Nosocomial infection remains the most frequent complication associated with hospitalization, presenting a serious burden in terms of health care costs, morbidity, and possibly also mortality [1, 2]. Especially intensive care unit (ICU) patients are at risk of infection because of their decreased immune status due to an often debilitated physical condition and exposure to numerous invasive procedures. Therefore surveillance of nosocomial infections is of utmost importance when considering quality control in ICUs. Strict follow-up of the incidence of some of the most prevalent infections (pneumonia, bacteremia, urinary tract infection, surgical site infection) is essential to assess the quality of infection control and to evaluate the value of interventions introduced to minimize the threat of hospital-acquired infection.

In Intensive Care Medicine van der Kooi et al. [3] now describe the results of a 4-year surveillance of nosocomial infections in 19 Dutch ICUs. The authors focused on device-associated infections. This is a good choice, because these infections constitute a substantial proportion of infectious episodes, and because the incidence of device-associated infections is a good quality-of-care indicator. In addition, device-associated infections can be expressed per 1,000 device-days, which is far more discriminating than expressing infection rates per 1,000 days in the ICU or per 1,000 ICU admissions [4, 5]. Only the use of a denominator expressing a fixed number of days at risk (device-days) can allow a fair interpretation of trends in infection rates over longer periods of time.

In their study van der Kooi et al. [3] found that duration of device use was a risk factor for device-associated infection. It seems quite logical that infection risk increases with exposure time to the factor inherently associated with the infection itself. The relationship between exposure time and likelihood of infection has been repeatedly described [6, 7, 8]. Although the finding of van der Kooi et al. is not surprising, the message remains of great importance. In addition to strict hand hygiene, limiting the number of device-days is a top priority for reducing nosocomial infections. Successful interventions are those succeeding in reducing the length of endotracheal intubation or catheterization. Reduction in length of ventilation by only 1 or 2 days substantially decreases the probability of ventilator-associated pneumonia (VAP) [7, 8]. A proactive weaning protocol may serve this goal [9]. Berentholtz et al. [10] nearly eliminated catheter-related bloodstream infection (CR-BSI) by the introduction of a multifaceted intervention program. Increasing the awareness of the problem and assessing daily the possibility of removing the catheter were major steps in this successful program.

van der Kooi et al. did not found higher mortality among patients with VAP or CR-BSI and catheter-associated urinary tract infections after adjusting for confounding factors. On the other hand, number of device-days was an independent predictor of fatal outcome. Caution is warranted by such a statement. It must be noted that regression models do not indicate causality. Why should patients die because of being catheterized for a longer period, especially while CR-BSI does not contribute to mortality? Number of days at risk is often considered a major confounder in outcome studies, but this does not mean that it necessarily results in worse outcomes [11]. A longer need for ICU stay, devices used, and a higher mortality are far more likely the result of critical underlying conditions. The value of analyses linking device-days with mortality can be questioned as their relevance is tiny and they are prone to misinterpretation.

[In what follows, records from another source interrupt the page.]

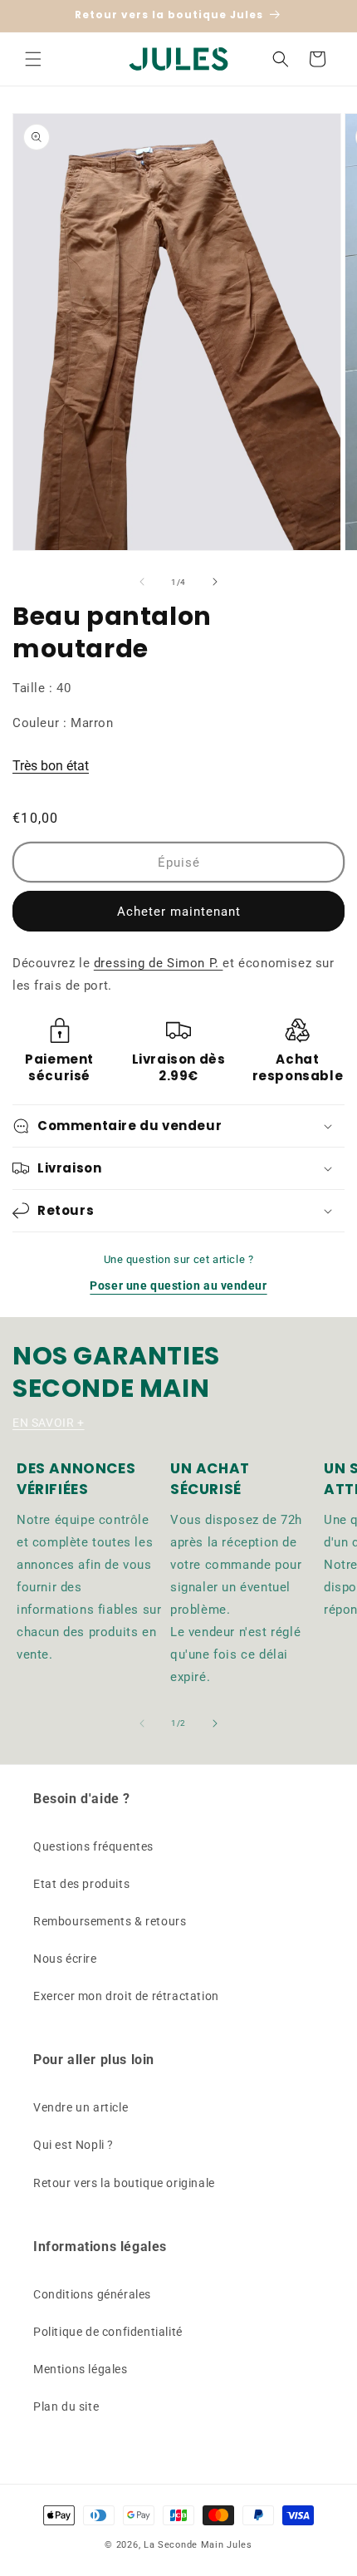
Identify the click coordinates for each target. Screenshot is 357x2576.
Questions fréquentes (93, 1846)
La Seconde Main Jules (198, 2544)
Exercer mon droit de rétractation (126, 1996)
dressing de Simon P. (158, 963)
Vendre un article (80, 2107)
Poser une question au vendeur (178, 1285)
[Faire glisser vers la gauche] (142, 581)
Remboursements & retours (109, 1921)
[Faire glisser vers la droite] (215, 581)
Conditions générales (92, 2294)
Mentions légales (80, 2369)
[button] (33, 59)
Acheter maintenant (179, 911)
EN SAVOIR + (48, 1422)
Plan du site (66, 2406)
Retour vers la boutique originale (124, 2183)
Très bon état (50, 766)
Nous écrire (65, 1958)
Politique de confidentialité (108, 2331)
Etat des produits (81, 1883)
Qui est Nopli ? (73, 2144)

More intriguing is the relationship between the infection itself and mortality. The observation that CR-BSI does not significant increase mortality has been well addressed previously [1, 12]. There is ore discussion about excess mortality of pneumonia. van der Kooi et al. show that patients with VAP do not have a higher mortality. In general the mortality attributable to VAP ranges from 5% to 50% [6]. Several factors may explain these differences. Firstly, the diagnosis of VAP remains a tricky issue [13]. Although widely used, the definition published by the Centers for Disease Control include wide room for interpretation and may result in the inclusion of patients meeting the definition only in a borderline fashion. The definitions proposed by the International Sepsis Forum offer a more solid basis for identifying patients with pneumonia [14]. The fact that patients are classified as having possible, probable, or confirmed pneumonia in a post-hoc manner does not hamper their use for surveillance purposes. Secondly, given the numerous confounding factors in nosocomial infections and outcome, matching criteria may affect the results a matched cohort study [11]. Matched cohort studies in which matching criteria include a severity of disease score are more likely to demonstrate rather small attributable mortality rates than those in which matching is based on more general characteristics such as age, gender, and length of hospitalization [1, 15, 16, 17, 18, 19, 20, 21, 22, 23, 24, 25]. Thirdly, quality of care is essential for optimizing the odds for survival. In particular, early recognition of sepsis followed by appropriate antimicrobial therapy in terms of timely initiation, pathogen coverage, correct dosing, and route [26, 27, 28, 29].

In any case, whether nosocomial infections do contribute to increased death does not cast doubt on the need for careful monitoring. Efforts to reduce the incidence of infections remain essential because of associated excesses in morbidity, length of ICU stay, and health care resources use [6, 12, 30].